— About this task —
A line belongs in the answer if it contains "agent"; copy every such line from the entries below.
++++ Data to examine ++++
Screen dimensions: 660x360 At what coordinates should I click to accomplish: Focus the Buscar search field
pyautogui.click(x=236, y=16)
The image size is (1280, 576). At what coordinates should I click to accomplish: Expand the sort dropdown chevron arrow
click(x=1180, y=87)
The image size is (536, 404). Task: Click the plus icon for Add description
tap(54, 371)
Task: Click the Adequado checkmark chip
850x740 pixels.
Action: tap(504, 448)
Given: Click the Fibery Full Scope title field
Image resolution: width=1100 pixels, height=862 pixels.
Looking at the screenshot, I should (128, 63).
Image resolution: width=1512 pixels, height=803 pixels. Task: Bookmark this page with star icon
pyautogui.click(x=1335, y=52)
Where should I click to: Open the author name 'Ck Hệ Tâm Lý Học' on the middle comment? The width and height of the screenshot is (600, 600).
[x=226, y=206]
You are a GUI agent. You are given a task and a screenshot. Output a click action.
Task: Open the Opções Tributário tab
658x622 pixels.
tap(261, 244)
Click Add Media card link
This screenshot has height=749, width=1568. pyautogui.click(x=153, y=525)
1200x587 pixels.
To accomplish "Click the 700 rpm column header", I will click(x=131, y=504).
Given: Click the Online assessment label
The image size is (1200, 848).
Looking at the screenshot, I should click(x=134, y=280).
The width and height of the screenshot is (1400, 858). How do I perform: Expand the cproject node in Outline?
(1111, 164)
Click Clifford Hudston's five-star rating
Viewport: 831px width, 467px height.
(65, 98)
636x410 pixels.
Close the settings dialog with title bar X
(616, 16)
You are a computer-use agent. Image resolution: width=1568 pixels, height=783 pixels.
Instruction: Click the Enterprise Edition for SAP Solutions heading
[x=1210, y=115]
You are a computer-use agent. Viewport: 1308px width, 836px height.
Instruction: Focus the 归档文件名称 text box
++++
— Exercise solution —
You are a GUI agent. You are given a task and a screenshot. Output a click action.
You are a computer-use agent. Image resolution: width=1568 pixels, height=783 pixels.
You are a computer-use agent. Viewport: 1308px width, 836px height.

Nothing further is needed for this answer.